How Can I Feel More Confident?

How can I feel more confident?
People ask me this question all the time, and I wish it was as easy as adding something to your overnight oats, yet it is a bit more complex than that.
As we are relational human beings our sense of ourselves is intwined with others from the moment we arrive into the world. Depending on what experiences we have, we then make a series of decisions about ourselves, such as “I’m only okay if I achieve well” or “I’m only OK if I look a certain way, or if others like me. How others treat us ( and to begin with our most significant others) seems to be the most fundamental criteria informing whether we believe we are worthwhile or good enough.

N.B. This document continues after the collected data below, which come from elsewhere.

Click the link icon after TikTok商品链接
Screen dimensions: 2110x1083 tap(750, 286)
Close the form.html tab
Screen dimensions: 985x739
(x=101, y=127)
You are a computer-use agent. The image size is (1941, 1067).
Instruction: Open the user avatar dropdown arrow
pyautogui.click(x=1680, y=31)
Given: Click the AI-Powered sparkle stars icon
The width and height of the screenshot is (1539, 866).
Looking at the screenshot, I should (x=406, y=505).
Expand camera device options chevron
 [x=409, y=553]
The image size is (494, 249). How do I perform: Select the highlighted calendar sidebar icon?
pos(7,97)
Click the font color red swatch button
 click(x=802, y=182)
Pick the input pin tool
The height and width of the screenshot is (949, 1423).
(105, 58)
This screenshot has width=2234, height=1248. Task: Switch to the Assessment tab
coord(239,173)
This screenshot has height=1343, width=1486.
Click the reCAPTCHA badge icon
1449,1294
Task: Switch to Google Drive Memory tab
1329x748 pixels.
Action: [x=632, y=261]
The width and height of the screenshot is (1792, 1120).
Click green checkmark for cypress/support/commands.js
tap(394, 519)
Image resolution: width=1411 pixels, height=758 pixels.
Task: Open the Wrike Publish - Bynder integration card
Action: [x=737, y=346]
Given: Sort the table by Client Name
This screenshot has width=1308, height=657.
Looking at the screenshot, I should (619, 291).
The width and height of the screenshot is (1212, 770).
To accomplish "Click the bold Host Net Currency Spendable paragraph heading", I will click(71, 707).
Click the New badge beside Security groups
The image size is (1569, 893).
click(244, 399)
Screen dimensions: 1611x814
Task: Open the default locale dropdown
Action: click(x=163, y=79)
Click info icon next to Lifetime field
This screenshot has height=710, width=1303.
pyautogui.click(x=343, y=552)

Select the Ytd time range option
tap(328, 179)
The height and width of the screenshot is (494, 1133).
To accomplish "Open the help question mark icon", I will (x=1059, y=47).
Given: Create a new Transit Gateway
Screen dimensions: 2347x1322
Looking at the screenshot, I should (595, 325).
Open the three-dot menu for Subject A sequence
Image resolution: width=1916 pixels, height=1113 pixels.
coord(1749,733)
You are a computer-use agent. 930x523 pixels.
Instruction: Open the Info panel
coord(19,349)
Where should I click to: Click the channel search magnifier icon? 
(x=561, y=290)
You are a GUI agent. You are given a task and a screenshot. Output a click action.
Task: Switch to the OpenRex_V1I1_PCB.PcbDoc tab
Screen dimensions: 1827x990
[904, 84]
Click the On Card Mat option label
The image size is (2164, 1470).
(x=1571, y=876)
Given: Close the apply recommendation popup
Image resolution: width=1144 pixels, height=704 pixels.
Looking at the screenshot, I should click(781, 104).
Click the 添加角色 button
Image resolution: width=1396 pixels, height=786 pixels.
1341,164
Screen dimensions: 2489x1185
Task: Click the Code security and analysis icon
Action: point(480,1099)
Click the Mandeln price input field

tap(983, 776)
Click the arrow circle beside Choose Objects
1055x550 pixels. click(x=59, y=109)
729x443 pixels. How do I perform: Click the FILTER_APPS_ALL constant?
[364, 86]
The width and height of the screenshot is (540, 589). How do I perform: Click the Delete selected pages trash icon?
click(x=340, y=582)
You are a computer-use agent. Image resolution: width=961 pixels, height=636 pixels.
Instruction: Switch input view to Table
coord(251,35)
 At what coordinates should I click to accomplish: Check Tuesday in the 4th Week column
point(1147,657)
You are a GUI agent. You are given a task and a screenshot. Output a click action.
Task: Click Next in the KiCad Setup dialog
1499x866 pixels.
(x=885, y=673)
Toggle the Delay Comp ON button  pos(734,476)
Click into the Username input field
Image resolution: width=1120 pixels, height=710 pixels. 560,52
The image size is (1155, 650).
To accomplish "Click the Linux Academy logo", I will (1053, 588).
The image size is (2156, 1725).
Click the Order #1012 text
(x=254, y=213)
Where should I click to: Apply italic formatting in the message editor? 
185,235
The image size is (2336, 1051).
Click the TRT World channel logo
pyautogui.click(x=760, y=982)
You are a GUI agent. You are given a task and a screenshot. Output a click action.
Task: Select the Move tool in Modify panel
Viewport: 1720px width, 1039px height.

Let’s have a gentle look at this in support of repairing those painful beliefs. A young woman has been criticised by mum since she was little, does this mean she is not worthwhile? We can really understand why she feels this way, yet it seems like mum was struggling and perhaps mum didn’t feel good either. A young man’s parents divorce and his whole world falls apart and he believes its his fault. Divorce and separation can be a traumatising experience for children at any age, and in the absence of a clear explanation, children can draw their own painful conclusions about why it has happened. A young girl experiences one parent drinking from.an early age and then leaves. The girl decides that she wasn’t enough for daddy. Again, in support of protecting the relationships around them, children create painful explanations inside themselves to try and make sense of their world. Children also want to protect the adults as they are their caregivers, and its safer to internalise the blame than to get angry at their parents for failing them.
So, how people treat us is a reflection of how they are feeling and what’s going on for them, not a shortfall in us. We then carry those “not good enough” parts of us into adulthood, and events that happen in the present can activate those feelings, or we set up our lives in a way to protect us from ever feeling that way again…hopefully.
So if our confidence gets impacted through relationships, how can we begin to nurture it? Through the relationship with yourself. Confidence is like a wilting flower and can be watered, and you have the can in your hands.
Here are some very gentle ways you can begin that healing process…
1. Listen into the parts that are self doubting, what’s their story, can you hear their upset, does their self doubt make sense given what happened?
2. If you could ask any critical parts in you to step back whilst you are listening so you can really hear with an open friendly heart.
3. Try and resist the temptation to compare yourself with others, you have walked your own path and experienced your own pain. If you do find yourself comparing, try and be curious with yourself as to how this part of you is trying to protect you, and what you might need to give yourself in order to feel safe.
4. Is there any part of your life where you or others are continually knocking your confidence, what might need to change here in support of you?
5. Are you trying to change yourself currently from a place of not feeling good enough? Working harder at work, trying to change your appearance, pleasing others over yourself? How is this impacting on you and again, what can you do to be more gentle with yourself?
How we feel (not good enough) and how we actually are in reality are separate things. Like the examples given illustrate, we often draw conclusions about ourself in relation to others behaviour that leave us feeling not enough and yet others behaviour doesn’t change our worthiness. If your partner left you yesterday, you are still worthwhile today, if your boss criticised you last week, you are still worthwhile today. You are worthwhile because you are you, NOT as a result of how others treat you.